Parlamentar reassumiu mandato na Câmara dos Deputados nesta segunda. Ele foi preso por fraude e dispensa de licitação


Em ofício enviado ao ministro do STF Luis Roberto Barroso na última sexta-feira (8/6), a juíza Leila Cury, titular da Vara de Execuções Penais do Distrito Federal (VEP), questionou o magistrado sobre a liminar dada por ele na quinta-feira (7/6) ao deputado João Rodrigues (PSC-SC), que o autorizou cumprir prisão no regime semiaberto e retornar às atividades políticas na Câmara dos Deputados.

Na decisão em caráter liminar (provisório), Barroso errou ao considerar que o parlamentar estava no regime fechado. Por isso, no documento, a juíza esclareceu a questão. João Rodrigues foi condenado pelo Tribunal Regional Federal da 4ª Região (TRF4) a cinco anos e três meses de reclusão, em regime semiaberto, por fraude e dispensa de licitação, à época em que era prefeito de Pinhalzinho (SC).

Na manhã desta segunda-feira (11/6), Rodrigues reassumiu o mandato na Câmara dos Deputados. No documento expedido na última quinta, um dia após decisão de Barroso, Leila Cury apresenta o que seria uma incoerência da defesa.

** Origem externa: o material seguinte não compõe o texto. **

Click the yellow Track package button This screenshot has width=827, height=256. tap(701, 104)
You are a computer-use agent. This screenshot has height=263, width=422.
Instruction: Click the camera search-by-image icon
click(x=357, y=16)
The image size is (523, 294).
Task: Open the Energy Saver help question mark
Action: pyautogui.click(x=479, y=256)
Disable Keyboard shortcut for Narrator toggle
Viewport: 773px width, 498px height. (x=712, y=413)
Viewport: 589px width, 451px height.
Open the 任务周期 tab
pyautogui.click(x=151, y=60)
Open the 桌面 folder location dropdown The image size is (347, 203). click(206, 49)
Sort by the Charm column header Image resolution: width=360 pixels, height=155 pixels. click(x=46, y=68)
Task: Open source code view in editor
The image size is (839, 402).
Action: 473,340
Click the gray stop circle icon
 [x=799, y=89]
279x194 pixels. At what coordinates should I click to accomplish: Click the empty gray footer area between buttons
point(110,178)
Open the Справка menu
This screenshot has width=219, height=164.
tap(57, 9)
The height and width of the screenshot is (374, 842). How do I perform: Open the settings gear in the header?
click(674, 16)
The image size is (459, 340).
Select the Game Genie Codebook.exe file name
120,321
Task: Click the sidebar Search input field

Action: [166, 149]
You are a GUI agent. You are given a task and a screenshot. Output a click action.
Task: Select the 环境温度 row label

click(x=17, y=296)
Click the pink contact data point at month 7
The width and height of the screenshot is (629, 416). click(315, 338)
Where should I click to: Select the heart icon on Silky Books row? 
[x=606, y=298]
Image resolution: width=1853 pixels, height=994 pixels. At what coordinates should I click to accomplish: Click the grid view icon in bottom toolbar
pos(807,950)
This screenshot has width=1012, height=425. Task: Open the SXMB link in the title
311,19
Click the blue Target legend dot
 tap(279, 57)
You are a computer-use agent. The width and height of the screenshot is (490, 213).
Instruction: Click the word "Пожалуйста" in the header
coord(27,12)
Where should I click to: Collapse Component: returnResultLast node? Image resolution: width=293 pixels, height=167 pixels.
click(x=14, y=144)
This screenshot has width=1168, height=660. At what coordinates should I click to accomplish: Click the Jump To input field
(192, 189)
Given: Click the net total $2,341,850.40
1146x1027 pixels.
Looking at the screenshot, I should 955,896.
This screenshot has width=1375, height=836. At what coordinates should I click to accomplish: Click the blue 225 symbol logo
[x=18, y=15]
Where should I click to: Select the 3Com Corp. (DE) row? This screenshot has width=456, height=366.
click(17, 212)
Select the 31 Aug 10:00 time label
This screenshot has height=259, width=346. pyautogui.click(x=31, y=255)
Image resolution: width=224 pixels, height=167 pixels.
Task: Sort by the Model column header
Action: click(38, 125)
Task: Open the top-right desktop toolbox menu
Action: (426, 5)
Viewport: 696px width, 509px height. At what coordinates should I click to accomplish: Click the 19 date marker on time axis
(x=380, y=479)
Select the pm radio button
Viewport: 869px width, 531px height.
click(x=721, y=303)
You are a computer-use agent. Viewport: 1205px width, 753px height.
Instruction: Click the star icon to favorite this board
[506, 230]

Em recurso apresentado ao STF, os advogados do congressista disseram que ele estava preso “em estabelecimento inadequado ao cumprimento da pena em regime semiaberto”. A juíza, no entanto, afirmou que o parlamentar não cumpria pena em regime fechado e podia circular livremente pela Ala 5 do Centro de Detenção Provisória (CDP), na Papuda.